_Requirement_
In the data below, find the line containing "You are a GUI"; transcribe it and each line after it exactly, through the last, skipping pictures.

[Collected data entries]
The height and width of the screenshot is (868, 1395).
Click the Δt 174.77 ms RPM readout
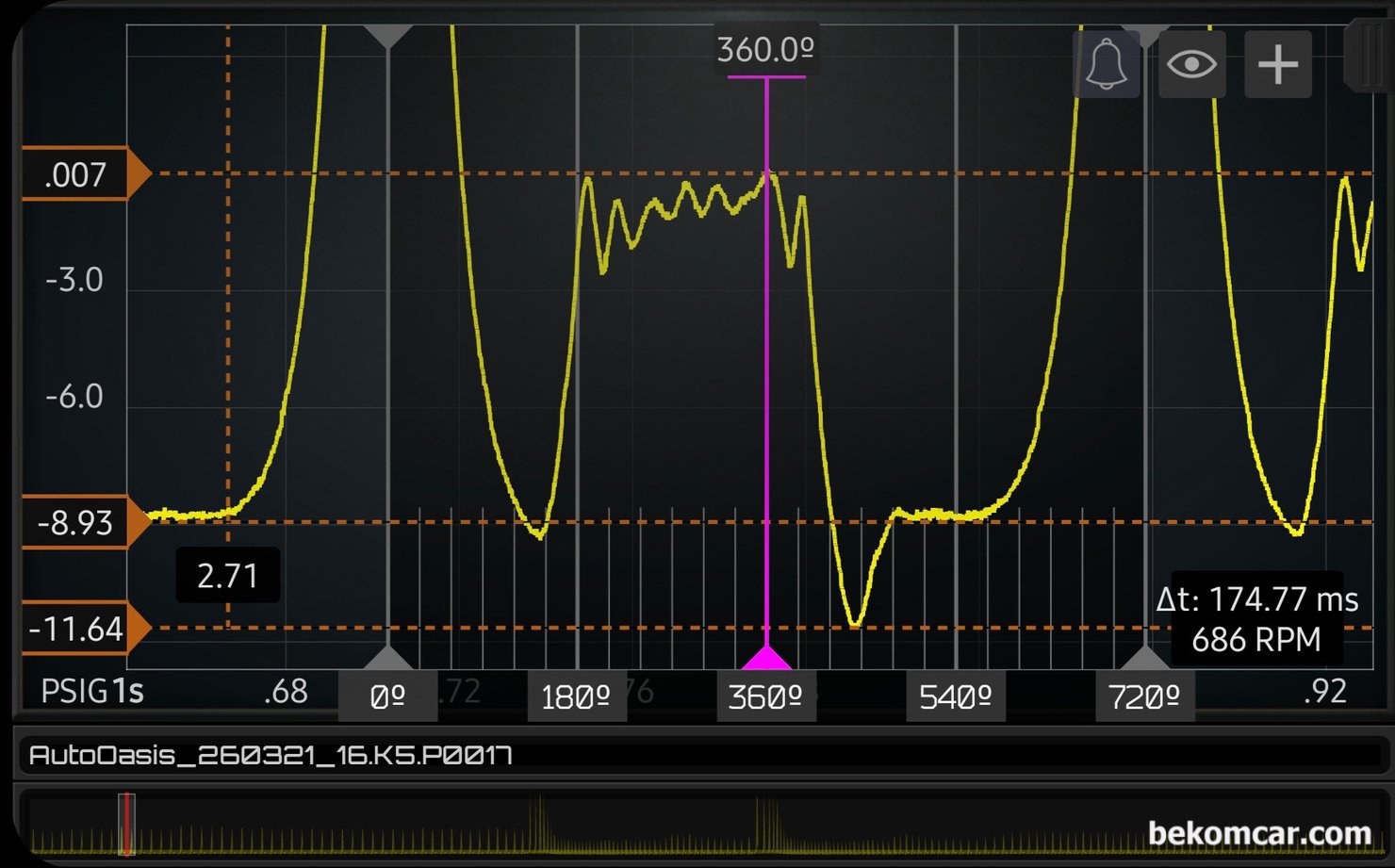click(1256, 619)
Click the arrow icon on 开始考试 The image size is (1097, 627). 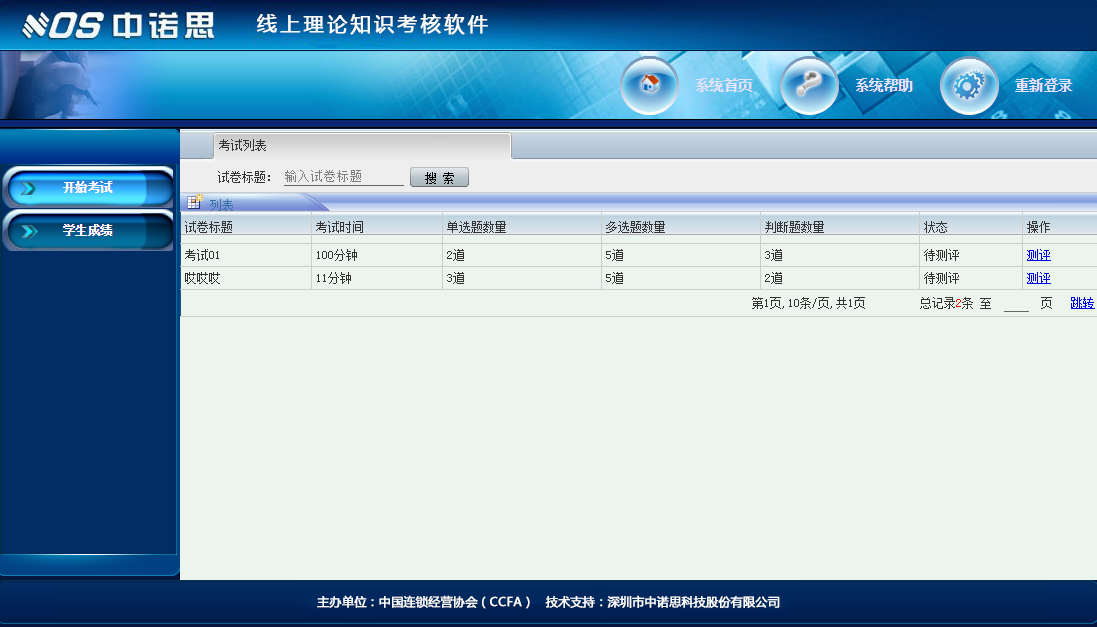28,188
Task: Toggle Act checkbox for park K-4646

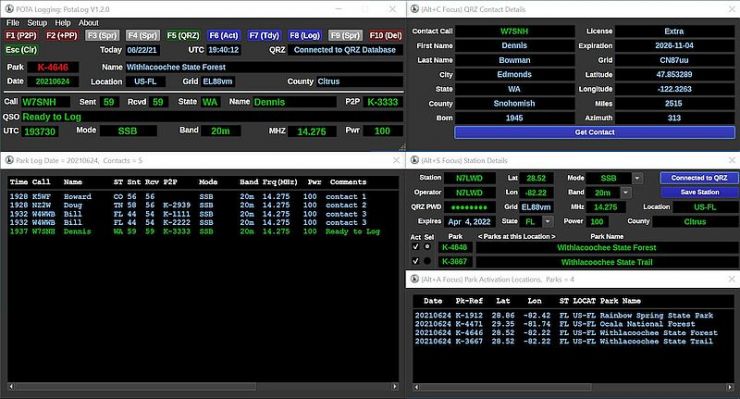Action: click(x=415, y=246)
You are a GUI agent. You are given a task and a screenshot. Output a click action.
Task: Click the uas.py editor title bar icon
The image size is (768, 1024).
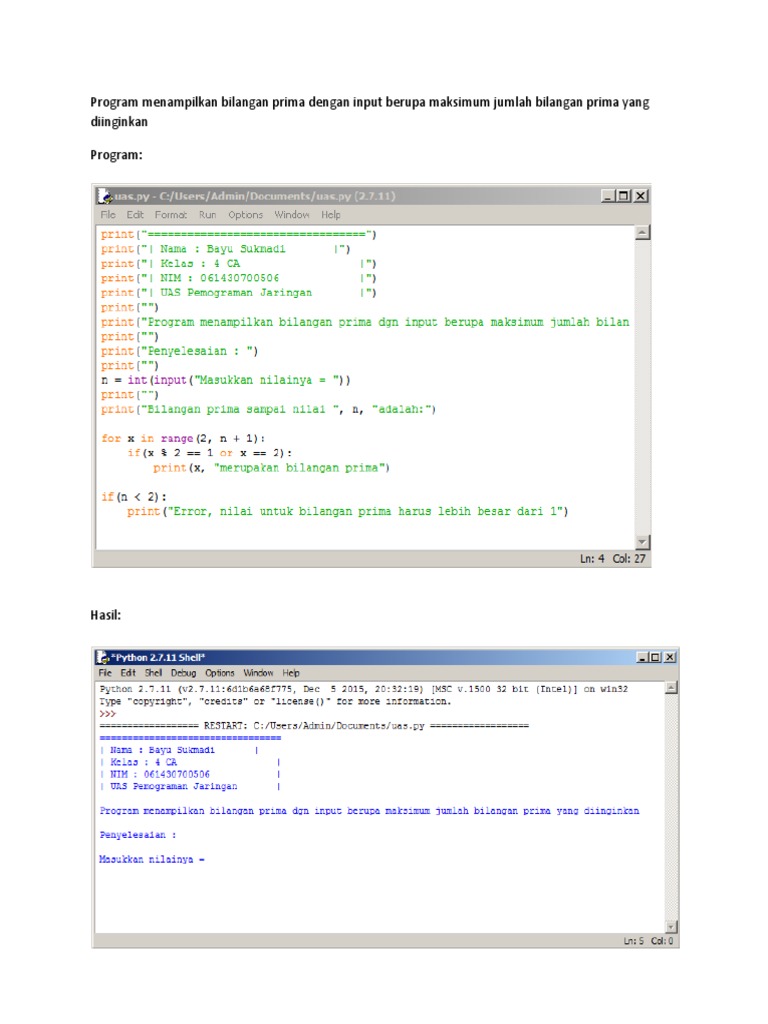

_Response to the task_
You are a GUI agent. You are given a task and a screenshot. Output a click action.
Task: Click the uas.py editor title bar icon
The image size is (768, 1024).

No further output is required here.